Also, the conformational changes of (PhSe)2 + PLpro and Apo PLpro were evaluated using the RMSD analysis (Figure 6). The two systems show an average RMSD of 2.20 Å for the (PhSe)2 + PLpro and of 2.40 Å for the Apo PLpro structure. The compactness of the two systems is also similar, as illustrated by Rg (Figure S2B). The modest impact of the binding of (PhSe)2 to PLpro can be appreciated in the triad’s stability when compared to Apo PLpro with 1 Å change in the RMSD.
When comparing principal component (PC) projections between different MD simulations, we obtain a criterion of similarity between the dominant modes of motion sampled along the different trajectories. PCA is performed in such a way that PC1 (the first principal component) exhibits the greatest variance in the sampled motion. We performed PCA on the trajectories of both (PhSe)2 + protease and Apo protease. Figure 7 shows the overlap of histograms of PC 1 projections for the simulations.

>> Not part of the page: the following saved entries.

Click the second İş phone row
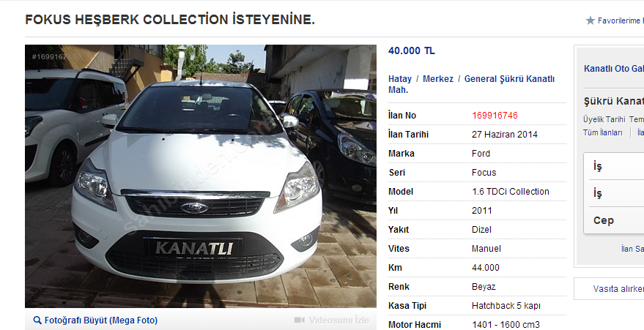The width and height of the screenshot is (644, 330). click(x=614, y=193)
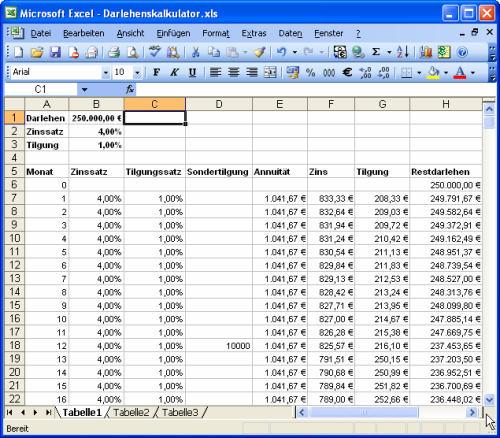500x438 pixels.
Task: Select row 18 header
Action: (x=14, y=345)
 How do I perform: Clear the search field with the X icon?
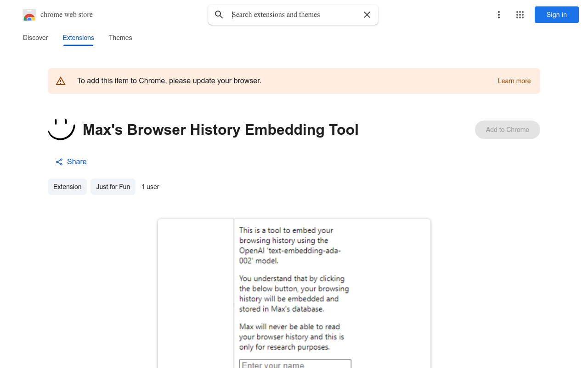click(x=367, y=15)
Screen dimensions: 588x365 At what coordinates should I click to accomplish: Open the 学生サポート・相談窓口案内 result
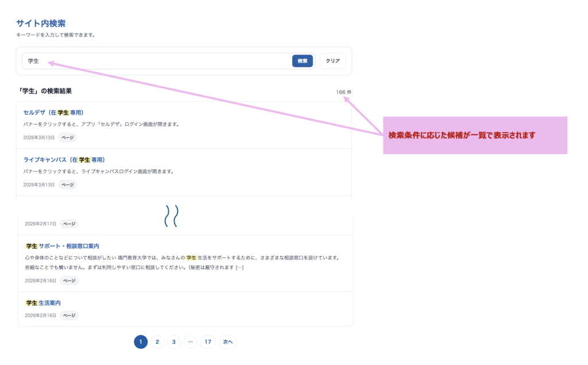(x=63, y=246)
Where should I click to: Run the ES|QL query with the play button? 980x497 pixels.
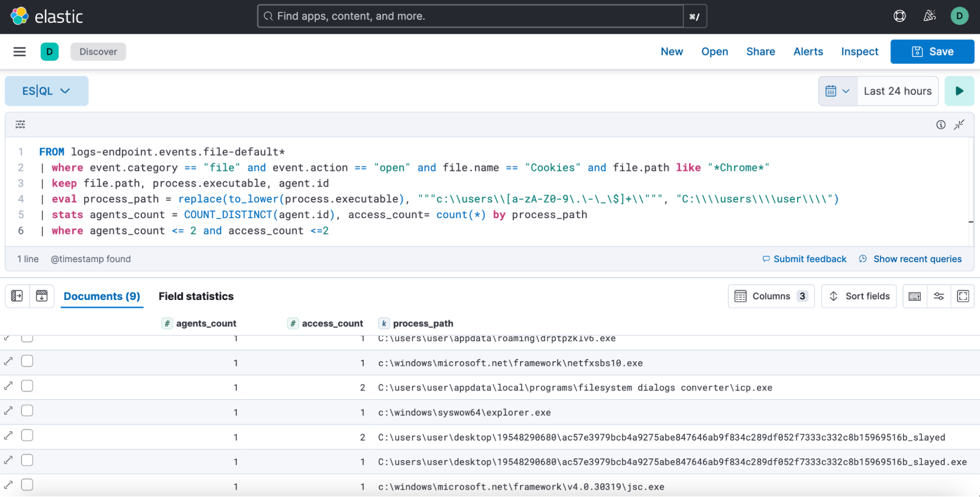click(959, 91)
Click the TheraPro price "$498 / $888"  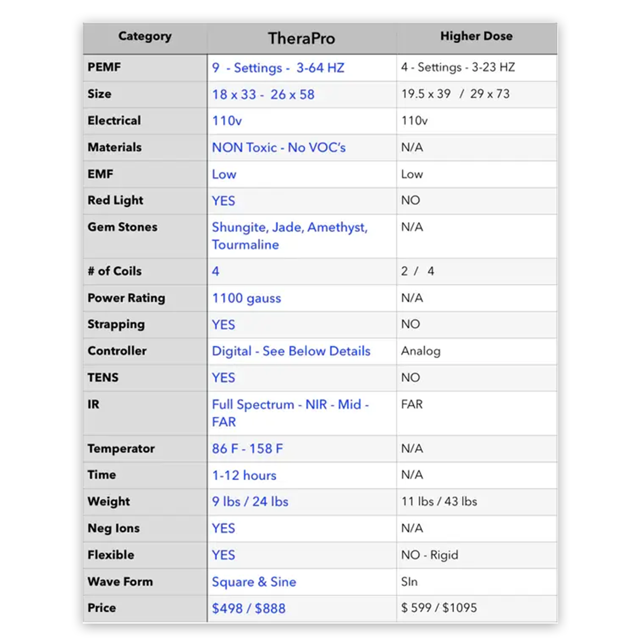point(248,608)
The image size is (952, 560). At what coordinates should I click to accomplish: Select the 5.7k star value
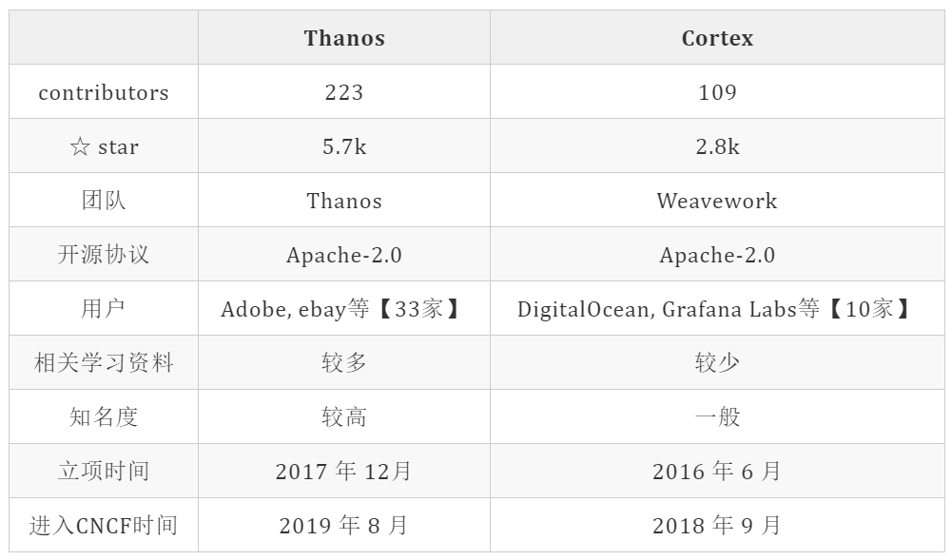tap(344, 146)
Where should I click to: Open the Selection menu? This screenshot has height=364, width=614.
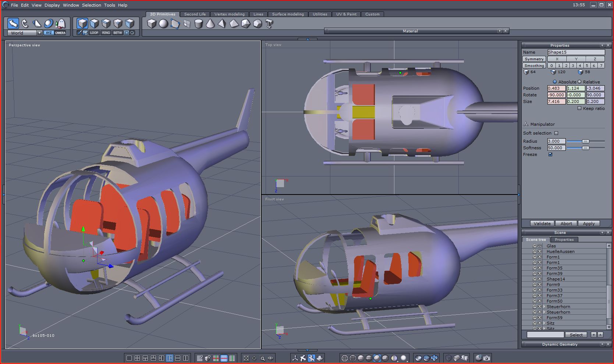click(91, 5)
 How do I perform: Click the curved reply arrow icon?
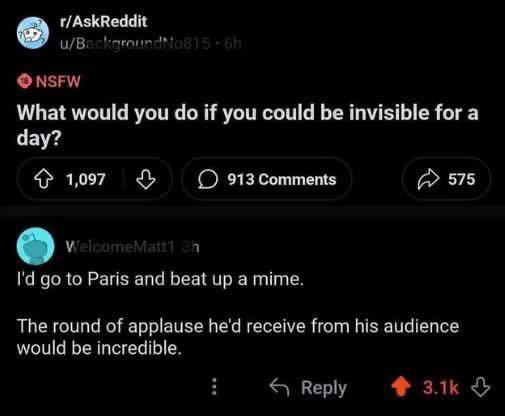tap(279, 387)
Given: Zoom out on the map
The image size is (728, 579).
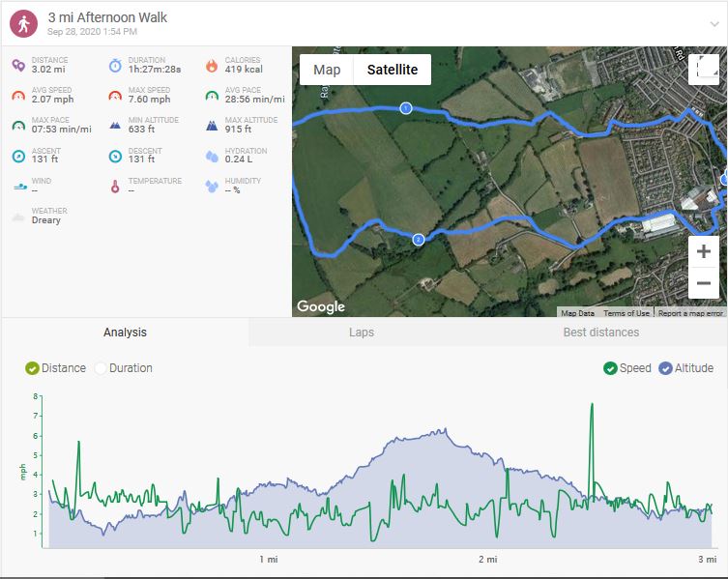Looking at the screenshot, I should click(x=703, y=283).
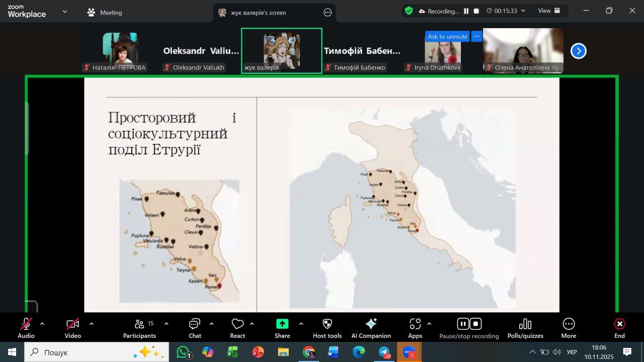The width and height of the screenshot is (644, 362).
Task: Select the Meeting tab
Action: pyautogui.click(x=105, y=13)

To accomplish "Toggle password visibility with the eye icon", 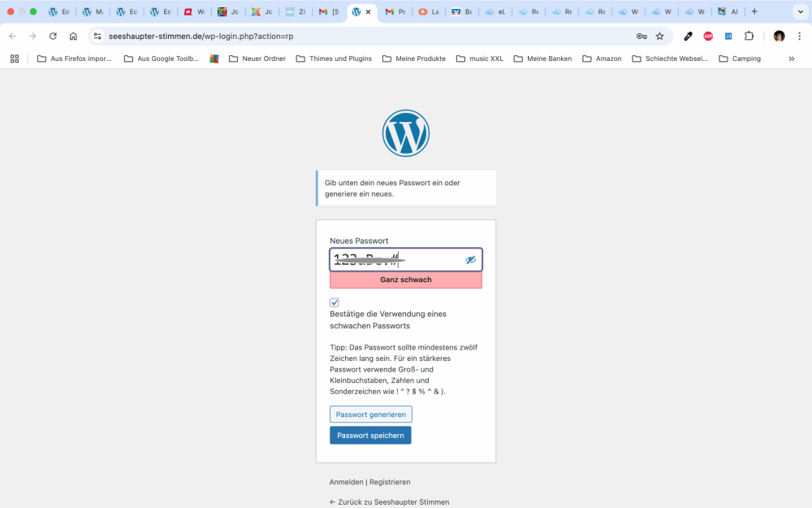I will click(470, 260).
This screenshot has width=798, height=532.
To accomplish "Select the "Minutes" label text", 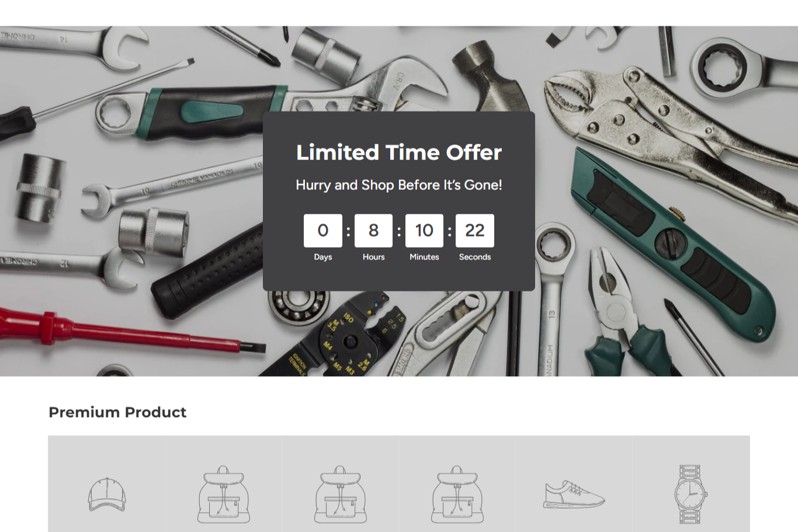I will 424,257.
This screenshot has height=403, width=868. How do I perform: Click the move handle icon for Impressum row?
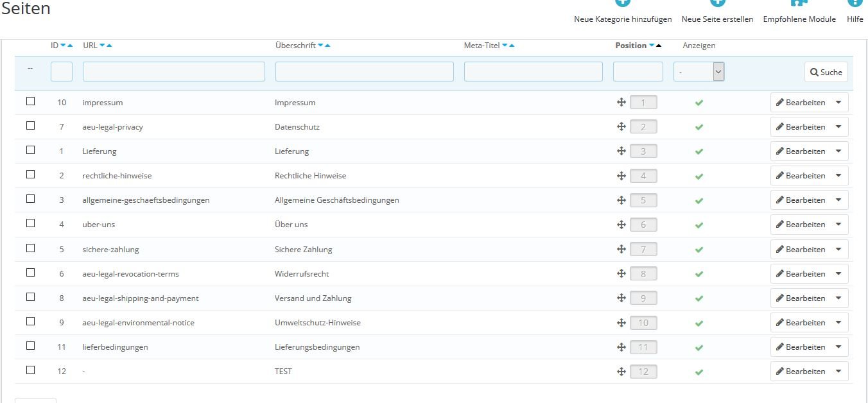click(x=621, y=102)
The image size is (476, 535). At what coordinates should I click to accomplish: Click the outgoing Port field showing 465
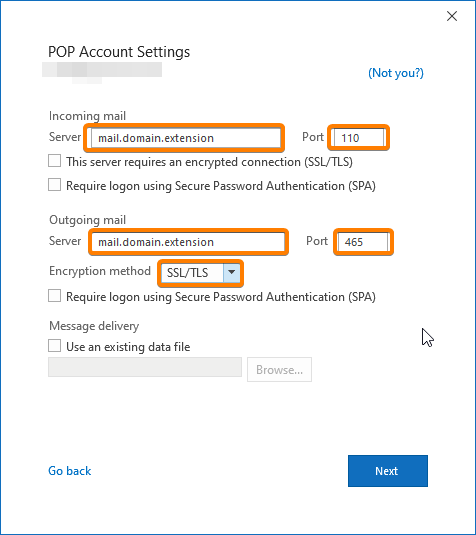pyautogui.click(x=363, y=242)
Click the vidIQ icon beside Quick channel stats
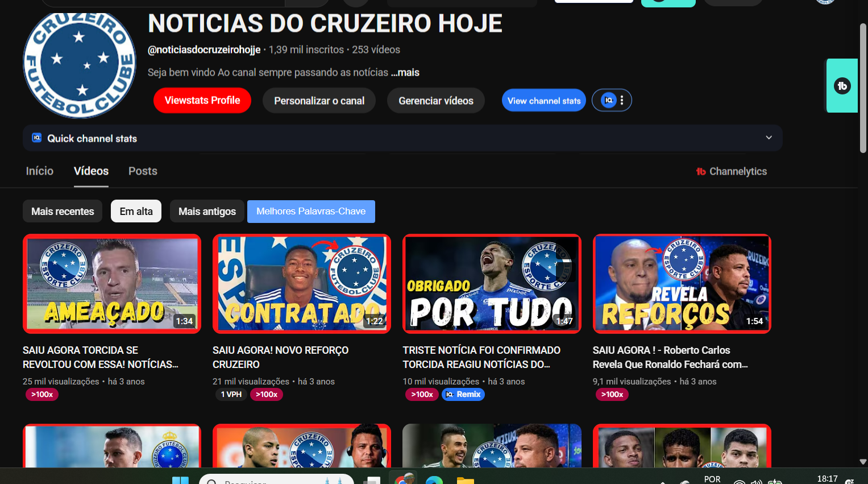Screen dimensions: 868x484 37,138
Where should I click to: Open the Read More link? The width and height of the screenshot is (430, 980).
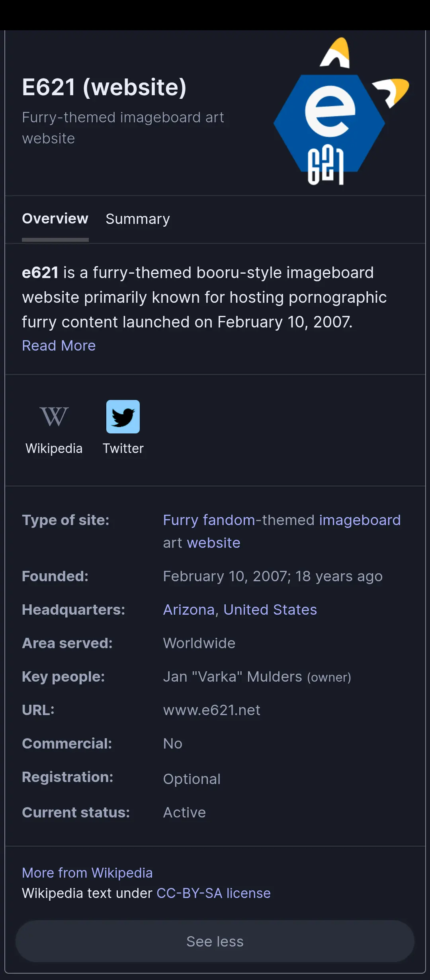click(59, 345)
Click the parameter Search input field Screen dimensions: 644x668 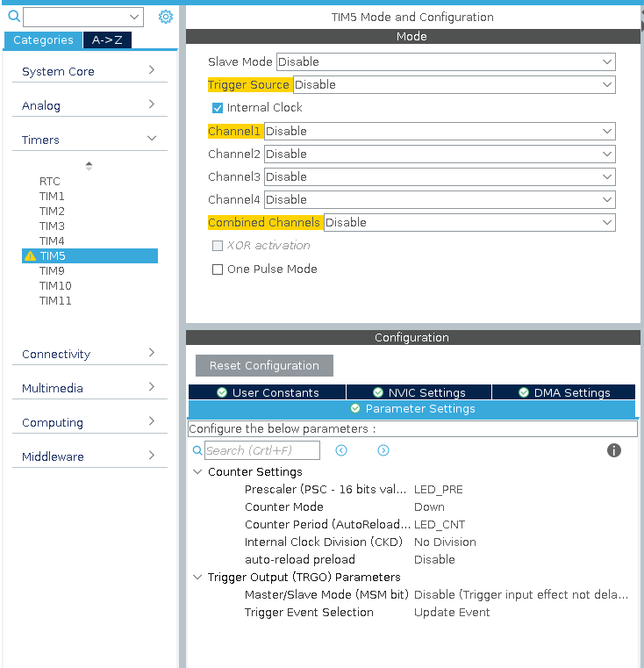262,450
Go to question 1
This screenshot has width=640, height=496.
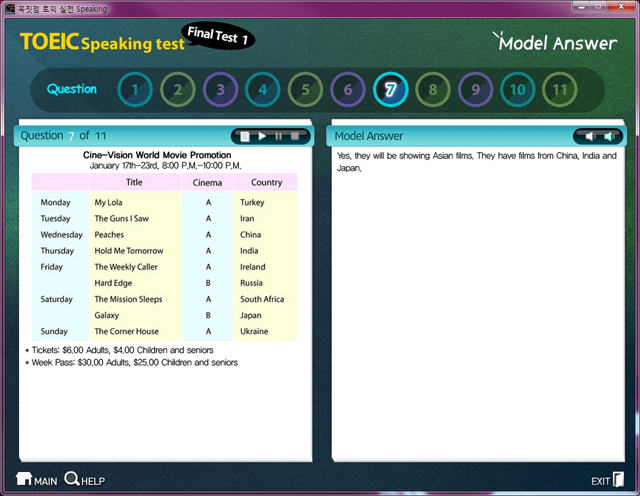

The simulations for (PhSe)2 + Mpro and Apo Mpro have different distributions for PC1, but the number of modes is conserved, indicating that these motions are not disruptive, which is consistent with the observations of the RMSD plots (Figure 5A). Conversely, the simulations of (PhSe)2 + PLpro and Apo PLpro have significant overlap, suggesting that similar dynamic modes were sampled.
Based on the equilibrium trajectories, MM-GBSA calculations were carried out to explore the binding affinity between (PhSe)2 and Mpro (Table S5)/PLpro (Table S6). The binding free energy of (PhSe)2 to Mpro is −19 kcal mol–1; in the case of PLpro, it is −23 kcal mol–1. These values indicate a neatly favorable stabilizing role of both catalytic pockets toward this ligand. To identify the Mpro/PLpro residues involved in the (PhSe)2 binding, the computed free energies were decomposed into single residue contributions.
The energy decomposition (Figure 8) indicates that the four conserved residues (H41, M49, M165, and Q189) are those that mostly contribute to the binding of (PhSe)2 and Mpro. Regarding PLpro, L162, D164, Q269, and H272 are the four residues providing the highest contributions to the binding energy, mainly via hydrophobic and alkyl−π interactions (L162) and π-stacking (H272); the whole decomposition is provided in the Supporting Information (Tables S7 and S8).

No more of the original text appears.